Mainstream political and policy debates have failed to recognise that human impacts on the environment have reached a critical stage, potentially eroding the conditions upon which socioeconomic stability is possible.
This is the warning from the Institute for Public Policy Research (IPPR), the UK’s leading, progressive think-tank. In its paper –This is a Crisis- Facing up to the Age of Environmental Breakdown – it explores the process of environmental change at the global and national level and the consequences for society and the economy.
The IPPR states: “Human-induced environmental change is occurring at an unprecedented scale and pace and the window of opportunity to avoid catastrophic outcomes in societies around the world is rapidly closing.”
“These outcomes include economic instability, large-scale involuntary migration, conflict, famine and the potential collapse of social and economic systems.”
“The historical disregard of environmental considerations in most areas of policy has been a catastrophic mistake.”
“In response, this paper argues that three shifts in understanding across political and policy communities are required: of the scale and pace of environmental breakdown, the implications for societies, and the subsequent need for transformative change.”
The IPPR describes the UK as one of the most nature-depleted countries the in world.
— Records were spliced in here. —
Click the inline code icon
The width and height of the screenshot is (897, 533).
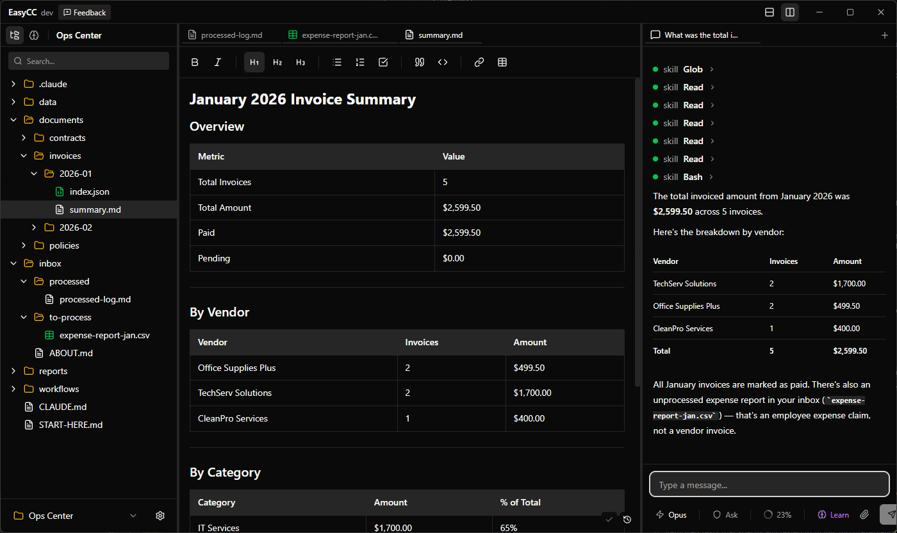point(443,62)
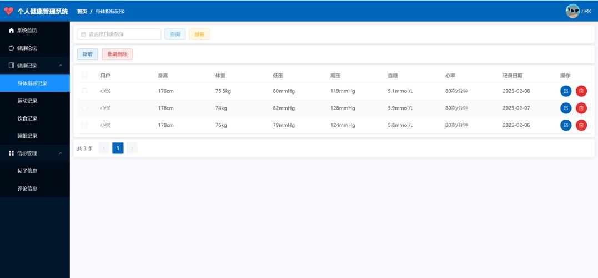The height and width of the screenshot is (278, 598).
Task: Click the delete icon for the 2025-02-08 record
Action: click(x=581, y=91)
It states that average population sizes of the most threatened species have decreased by two thirds since 1970 and nearly 20% of arable land shows signs of erosion.
The paper reveals that within the wealthiest countries, 50% of greenhouse gas emissions can be attributed to the richest 10% of people. In the UK per capita emissions from the richest 10% are five times higher than those from the poorest half of the population.
The IPPR is undertaking a programme of work to better understand and develop solutions to these problems. Over the next year it will assess what progress has been made in responding to environmental breakdown, using the UK as an example within the global context.